How does dev rel work at Cloudinary?

Tessa: Cloudinary’s dev rel mission is particularly interesting (and utterly challenging) due to the fact that (1) we’re enabling developers to build the “visual internet” and (2) our API-based media management solution can be utilized by and within a broad set of cloud platforms, frontend and backend frameworks and combined with a myriad other services and systems. Everything we do is measured by its potential to scale across complimentary ecosystems and across developer communities globally.

Our high-level objective is to maximize developer reach and engagement. This translates operationally into developer advocates producing educational content (tutorials, code labs) and participating in developer events (which, in turn, produce more content) that align with development trends the dev rel team has identified as themes we want to focus on. Individually, each developer advocate has significant freedom to pursue projects that align with their skill sets, team strategy and our key projects.

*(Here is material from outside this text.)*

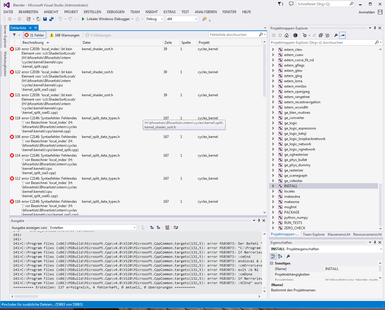Sort properties alphabetically in Eigenschaften panel

pos(280,256)
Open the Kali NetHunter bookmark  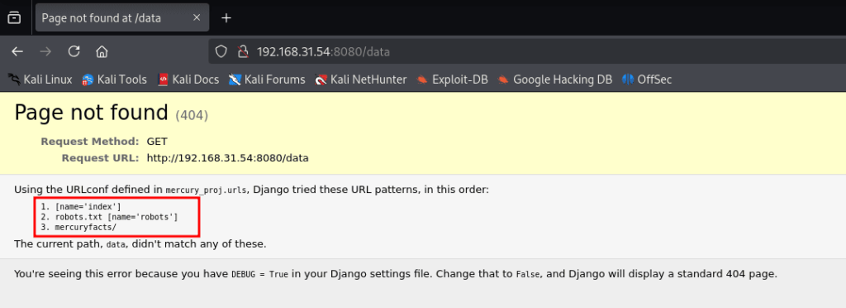(x=361, y=80)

What’s your dev rel philosophy?

Tessa: My philosophy on dev rel? My philosophy is if you want to excel in dev rel, you have to stay well connected with the appropriate developer communities to help build your an ecosystem that not only helps your company but benefits and builds others.You have to keep learning and never stop learning to be able to keep up with the new trends and rapid change in technology.

What do you see as the big challenges for dev rel right now?

Tessa: I’ll keep it simple to two things:

METRICS: I’d say the ability to have an overall agreed way to measure metrics that becomes an “industry standard”. I have seen dev rel departments lose budget/collapse because of the lack of showing any kind of quick metrics that shows the company is profiting. Because dev rel is not sales, obviously, it is more focused on the advocating, promoting, and influencing end where profits and change can be seen more on the long term scale.

BURNOUT: It is very unfortunate, but I’ve seen it happen to so many people. They do everything, travel everywhere, get overly involved, and then they mentally collapse. Luckily I am able to catch it happening to myself when it starts happening to me and I take immediate action. It’s important that burnout prevention is less of a stigma and more seriously prevented.

What are you hopeful about?

Tessa: I’m hopeful about the Korean food I’m eating for dinner tonight. In terms of dev rel, I’m hoping it becomes a global term that people know (Developer Relations, Developer Advocates, Evangelists…) especially tech companies understanding the business value of why it’s important to have a Developer Relations team. (Check out a book by Mary Thengvall on the Business Value of Developer Relations).